Open dr-skot opened 3 years ago

dr-skot commented 3 years ago

… throw errors instead of console.warn

Love how nifty & succinct this is.

I just added { date: new Date(), offset: 0 } to the return value if there's an error fetching, (so for example it won't break in server-side-rendering scenarios, where client code might run on the server)

and added an option to rethrow errors instead of swallowing them with console.warn.

Thanks for the good code!

dr-skot commented 3 years ago

... report errors

I realized I put the rethrow inside the loop, thus punting at the first sign of trouble! Of course it's possible that just one or two fetches fail out of 10, as illustrated in your test scenario. So I changed my new option to withErrors. If you set it to true you get extra return-value properties:

You can compare errors.length to fetchCount to see if any of the fetches succeeded at all.

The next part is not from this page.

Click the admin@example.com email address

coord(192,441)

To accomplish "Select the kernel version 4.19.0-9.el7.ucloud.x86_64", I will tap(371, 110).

Sorry for two in a row! Thanks again.

NodeGuy commented 1 year ago

For your use case of server-side-rendering scenarios it's better to use a wrapper than to pollute getServerDate with local time, e.g.:

const wrapper = async () => {
  const serverDate = await getServerDate();

  return {
    date: new Date(),
    offset: 0,
    ...serverDate.date,
  };
};

For error reporting you can again use a wrapper which I prefer to keep getServerDate small:

const wrapper2 = async () => {
  const exceptions = [];

  const fetchSample = async () => {
    try {
      return fetchSampleImplementation();
    } catch (exception) {
      exceptions.push(exception);
      throw exception;
    }
  };

  const serverDate = await getServerDate({ fetchSample });
  return { ...serverDate, exceptions };
};

I'll export fetchSampleImplementation to make this easier.